The two South African activists, who have both experienced apartheid, came together to speak on why they think the labeling of Israel as an “apartheid state” is mostly inaccurate
Black South African activists Jamie Mithi and Khanyisa Pinini discussed their views on labeling Israel an apartheid state in an event hosted by Gauchos United for Israel on Tuesday in the Isla Vista Theater.
Mithi, originally from Zimbabwe, is an author and law student at University of the Witwatersrand Johannesburg. He is an avid debater, ranked fourth globally and first in Africa in the World Universities Public Speaking Championship. Pinini, originally from Johannesburg, has been heavily involved with student leadership at University of Cape Town (UCT) and is a member of the United Nations Association of South Africa: UCT Chapter and has participated two times in national Model United Nations conferences.
Mithi and Pinini both shared their personal experiences with apartheid in South Africa and how their own narratives informed their definitions of the term “apartheid.” Both said they used to support the Boycott, Divestment and Sanction movement, but withdrew their support after visiting Israel. The two speakers said they have felt a loss of Black South African apartheid narrative due to the use of the term to label Israel when referring to conflict with Palestine.
Mithi first proposed that a major difference between an apartheid state and the status of Israel is historical context. In the context of debate, he presented the claim that Israel is a colonial-settler state, then refuted this idea by stating there cannot be a colonial-settler state if said settlers already existed within an area.
“It is a non sequitur for us to claim that people who have always had a presence in a particular area, are colonizers of the area if they’ve always been there,” Mithi said.
The second level of Mithi’s argument focused on the legislative structure of apartheid versus that of the state of Israel.
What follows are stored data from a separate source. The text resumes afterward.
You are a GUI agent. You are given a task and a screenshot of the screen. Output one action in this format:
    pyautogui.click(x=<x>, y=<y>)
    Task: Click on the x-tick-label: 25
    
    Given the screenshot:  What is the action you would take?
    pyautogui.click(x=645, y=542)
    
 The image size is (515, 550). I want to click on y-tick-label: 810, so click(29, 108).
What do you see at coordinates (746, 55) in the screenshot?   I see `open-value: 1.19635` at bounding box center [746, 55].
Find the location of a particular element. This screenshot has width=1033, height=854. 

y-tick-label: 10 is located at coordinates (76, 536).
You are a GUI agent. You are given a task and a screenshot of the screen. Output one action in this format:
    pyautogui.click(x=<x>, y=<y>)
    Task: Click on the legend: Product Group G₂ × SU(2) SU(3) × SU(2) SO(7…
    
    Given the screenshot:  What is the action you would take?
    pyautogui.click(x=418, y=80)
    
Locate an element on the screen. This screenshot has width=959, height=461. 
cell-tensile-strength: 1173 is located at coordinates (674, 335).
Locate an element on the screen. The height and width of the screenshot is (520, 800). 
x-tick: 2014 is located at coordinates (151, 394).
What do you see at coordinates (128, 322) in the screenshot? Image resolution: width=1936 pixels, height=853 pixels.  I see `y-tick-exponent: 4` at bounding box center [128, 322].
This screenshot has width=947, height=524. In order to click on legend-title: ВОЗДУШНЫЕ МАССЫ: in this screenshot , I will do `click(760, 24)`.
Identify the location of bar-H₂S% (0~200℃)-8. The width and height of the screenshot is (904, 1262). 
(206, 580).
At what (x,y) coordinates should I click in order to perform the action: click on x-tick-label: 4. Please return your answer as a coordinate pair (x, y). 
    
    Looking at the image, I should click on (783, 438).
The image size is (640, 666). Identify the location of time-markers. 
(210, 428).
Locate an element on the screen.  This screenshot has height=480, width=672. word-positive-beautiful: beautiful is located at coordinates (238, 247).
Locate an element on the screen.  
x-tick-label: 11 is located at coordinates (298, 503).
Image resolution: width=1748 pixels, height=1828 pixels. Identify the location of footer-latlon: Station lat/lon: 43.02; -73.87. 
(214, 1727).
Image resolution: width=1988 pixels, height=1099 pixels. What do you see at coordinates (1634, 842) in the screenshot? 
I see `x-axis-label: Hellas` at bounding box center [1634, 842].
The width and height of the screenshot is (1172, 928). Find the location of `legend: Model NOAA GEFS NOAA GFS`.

He said apartheid law’s “four levels of existence,” which are based upon racial discrimination, are “just not the way it is” in Israel’s legal system.
“In Israel, all Israeli citizens have the same rights,” Mithi said.
This difference in citizen rights is what he argues sets apartheid and the Israeli state apart.
His third level of debate focused on the context of the area. He said conflicts in the surrounding areas of Israel are what “led to the conflicts in the West Bank.” This war-zone environment is another factor, according to Mithi, that sets true apartheid apart from the Israel-Palestine conflict.
“It would be complete false argumentation and academically insincere to say that’s apartheid,” Mithi said. “The reality is, what I’m talking about, the scenario of ‘peaceful neighbor,’ where I’m talking about a scenario where the neighbors aren’t seeing eye to eye, right?”
In his closing statement, Mithi said when discussing Israel-Palestine conflict, neither side should vilify the other.
“There is a problem in Israel [and] Palestine, and largely in the Middle East. And I don’t think that the tactic of demonizing the other side leads to the relevant solution,” Mithi said.
Michelle May, a second-year biology major, said she was impressed by Mithi and Pinini’s expertise.
“I didn’t come here expecting anything, I found it really interesting to hear [about the conflict] from a South African point of view, coming from a family that has experienced apartheid,” May said. “And they’re obviously really educated about both topics.”
Event organizer Kayla Shenassa, a second-year classics major, said the event exceeded her expectations.
“It was really great to see the number of people that came out to an event like this. It felt like people actually cared about the issue that was being discussed,” Shenassa said. “When I started planning this event, my goal was to reach at least one person and make one person think, and I definitely think I got more than one person thinking yesterday.”
A version of this story appeared on p. 6 of the Thursday, Feb. 11, 2016 edition of the Daily Nexus.